Die Folgen der gegenseitigen EU- und Russland-Sanktionen für Exporte deutscher Unternehmen

Der Beitrag vermittelt einen kurzen Überblick über die von der EU und der Russischen Föderation gegenseitig verhängten Sanktionen für Exporte deutscher Unternehmen sowie deren Rechtsfolgen und zeigt Handlungsempfehlungen auf.

Zunehmend mehr Stimmen bezeichnen die gegenseitig zwischen der Europäischen Union (EU) und Russland verhängten Sanktionen als weder zielführend noch ökonomisch sinnvoll. Eine politische Entspannung und damit die Aufhebung der Sanktionen sind bislang aber nicht in Sicht. Im Folgenden soll ein kurzer Überblick über die von der EU und der Russischen Föderation gegenseitig verhängten Maßnahmen vermittelt sowie Rechtsfolgen und Handlungsempfehlungen aufgezeigt werden.

ARBEITSAUFTRAG: Zitieren Sie aus dem Textauszug über die EU- und Russland-Sanktionen wortgetreu die Passage von „Der Beitrag vermittelt“ bis einschließlich „Handlungsempfehlungen aufgezeigt werden.“. Die anschließenden Zeilen sind für die Bearbeitung nicht erforderlich.

DATENAUSZUG:
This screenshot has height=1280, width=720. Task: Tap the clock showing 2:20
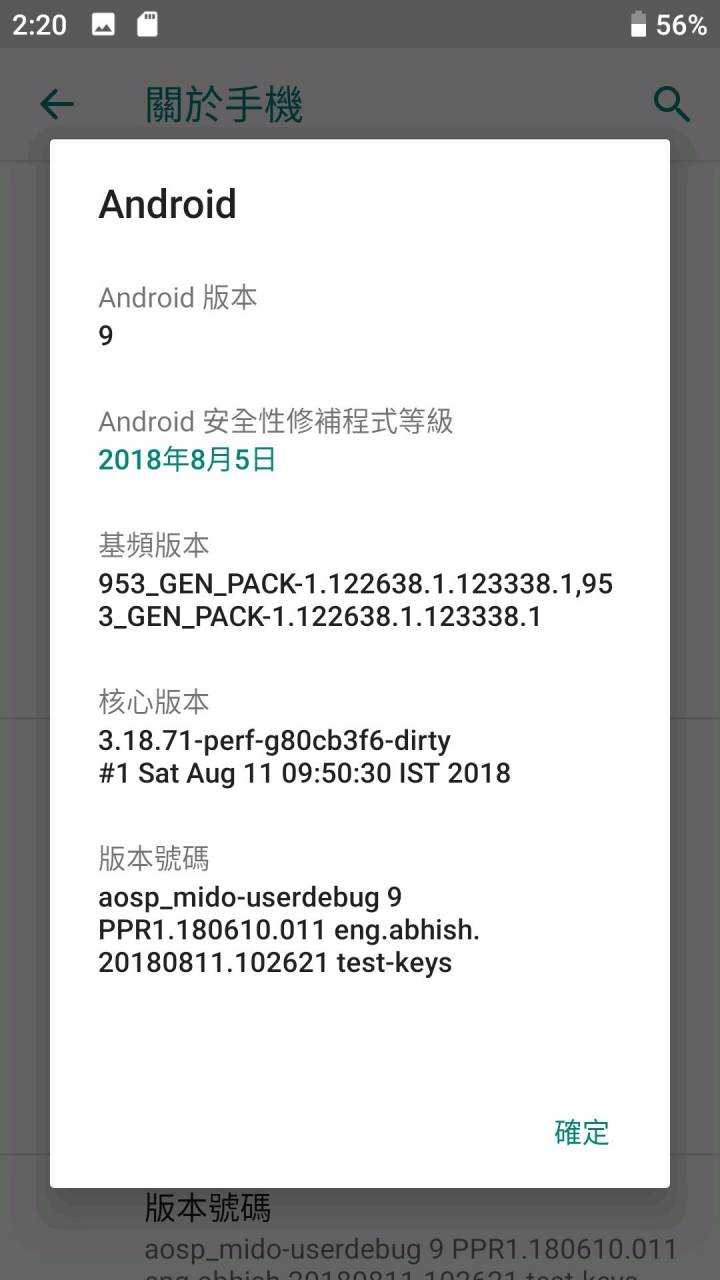[x=38, y=25]
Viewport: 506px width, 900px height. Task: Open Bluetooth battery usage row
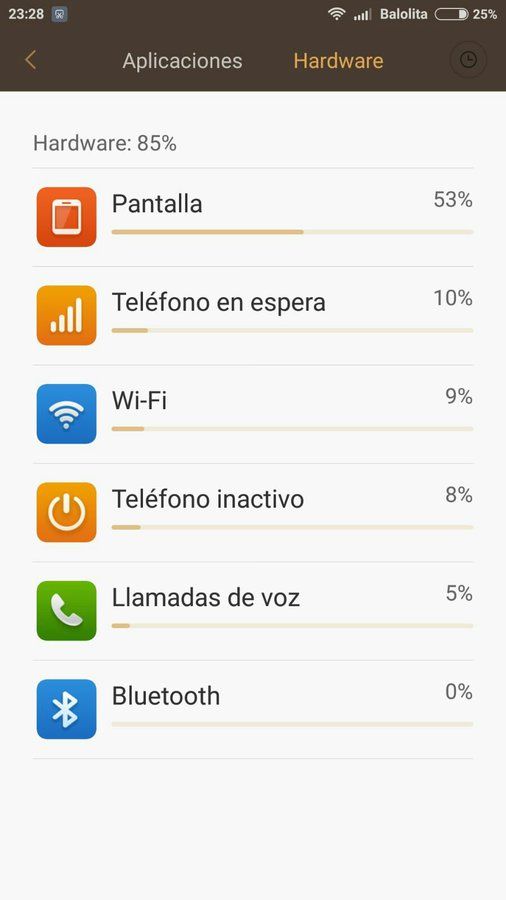[x=253, y=709]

ERGEBNIS:
Der Beitrag vermittelt einen kurzen Überblick über die von der EU und der Russischen Föderation gegenseitig verhängten Sanktionen für Exporte deutscher Unternehmen sowie deren Rechtsfolgen und zeigt Handlungsempfehlungen auf.

Zunehmend mehr Stimmen bezeichnen die gegenseitig zwischen der Europäischen Union (EU) und Russland verhängten Sanktionen als weder zielführend noch ökonomisch sinnvoll. Eine politische Entspannung und damit die Aufhebung der Sanktionen sind bislang aber nicht in Sicht. Im Folgenden soll ein kurzer Überblick über die von der EU und der Russischen Föderation gegenseitig verhängten Maßnahmen vermittelt sowie Rechtsfolgen und Handlungsempfehlungen aufgezeigt werden.